5. Prediction Example
Suppose we want to predict the price of a 2200 sq.ft house with 4 bedrooms:
\[ \hat{y} = 137.5 + 0.125(2200) + 12.5(4) = 137.5 + 275 + 50 = 462.5 \ \text{(k\$)} \]
So, our model estimates this house would cost around 463k. This result combines both area and bedroom contributions rather than looking at one factor in isolation.
6. Assumptions & Pitfalls
- Linearity: Predictors are assumed to have straight-line effects on the outcome. If the true relationship is curved, predictions will be off.
- No multicollinearity: Predictors should not be highly correlated. Otherwise, it’s hard to separate their individual effects.

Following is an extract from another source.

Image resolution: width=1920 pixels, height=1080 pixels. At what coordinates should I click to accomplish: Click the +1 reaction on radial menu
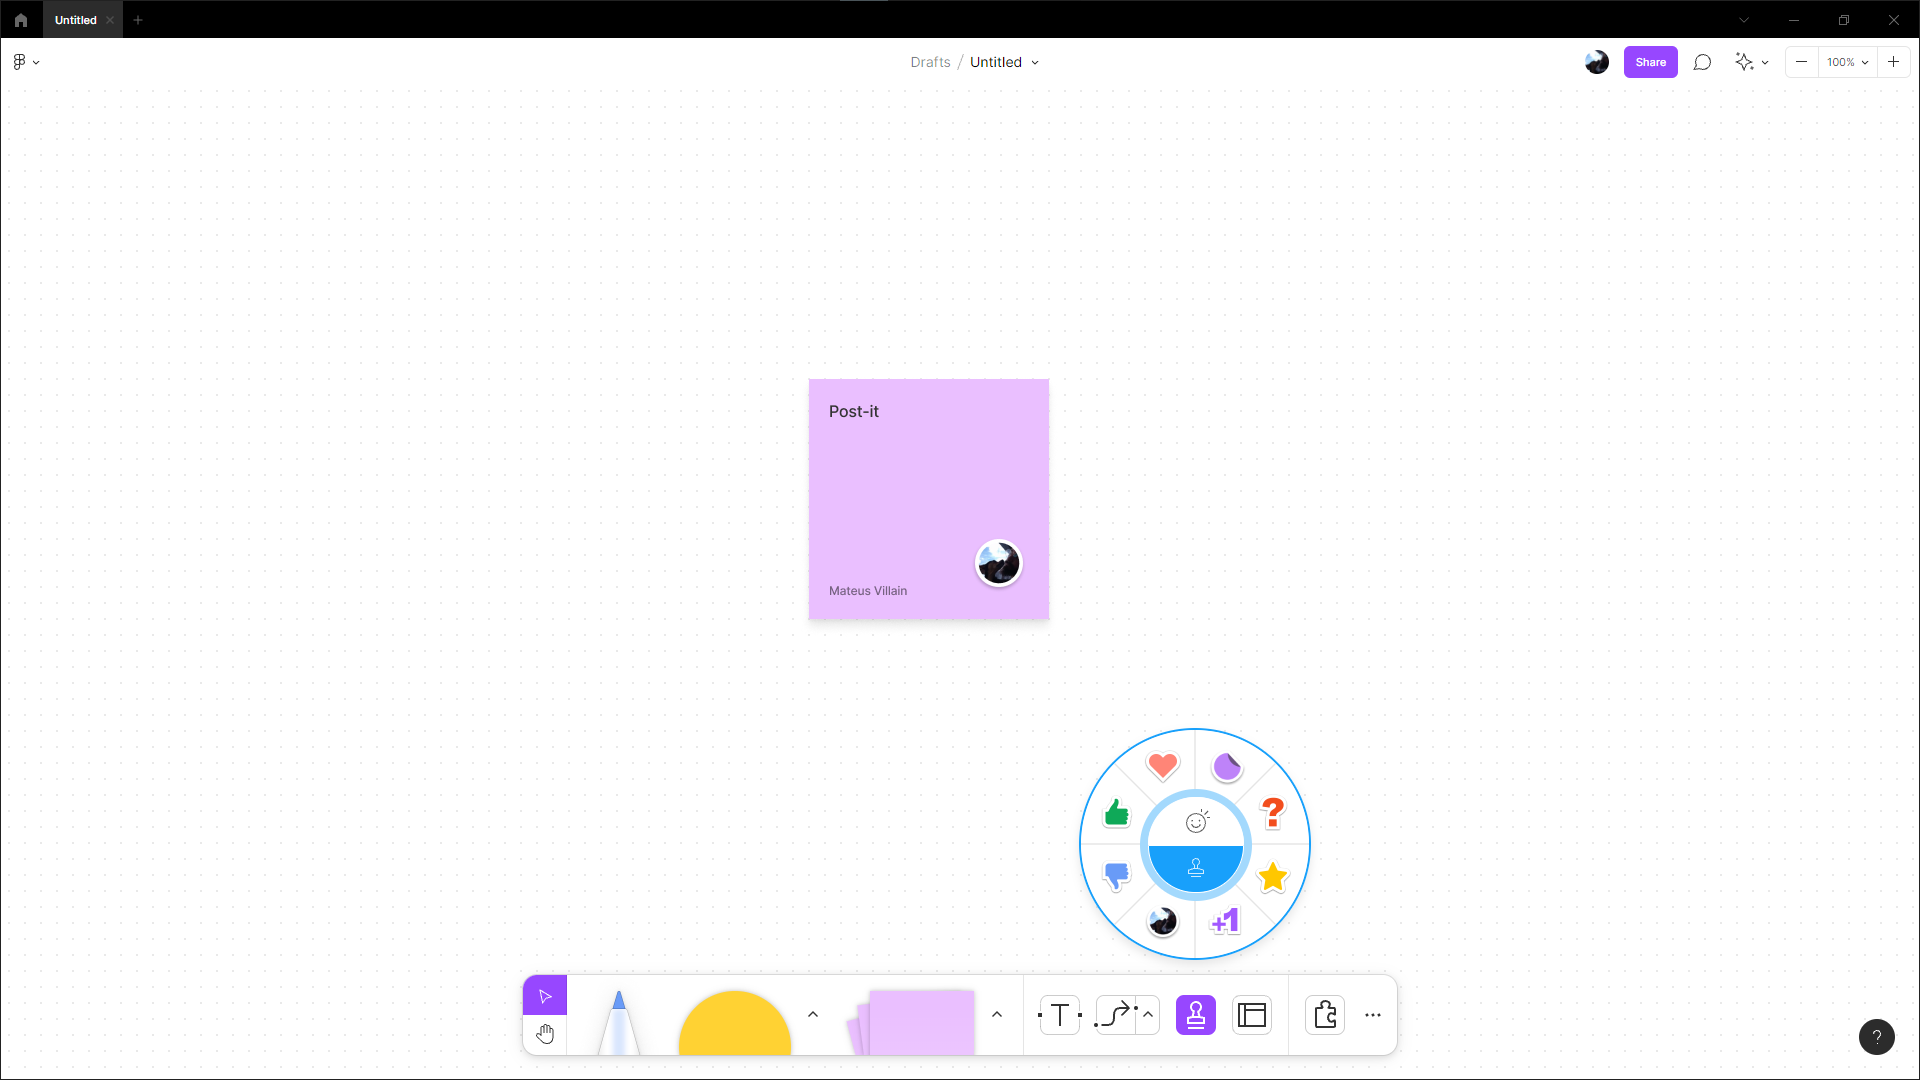tap(1224, 919)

- Homoscedasticity: The spread of errors should be constant. If large houses show more unpredictable prices, this assumption breaks.
- Independence: Each observation (house) should be independent. Prices influenced by neighborhood clustering may violate this.
- Normality (for inference): Residuals should roughly follow a normal distribution if we want valid confidence intervals and hypothesis tests.
Conclusion
Multiple Linear Regression extends the one-predictor case by balancing contributions from multiple variables. We walked through the derivation, solved an example by hand, and saw how to interpret the coefficients.
Despite its simplicity, MLR remains one of the most used tools in statistics and machine learning because it is interpretable, flexible, and applicable across fields — from economics to healthcare.
References
- Montgomery, D.C., Peck, E.A., & Vining, G.G. (2021). Introduction to Linear Regression Analysis (6th ed.). Wiley.
- James, G., Witten, D., Hastie, T., & Tibshirani, R. (2021). An Introduction to Statistical Learning (2nd ed.). Springer (free online).
- Weisberg, S. (2005). Applied Linear Regression (3rd ed.). Wiley.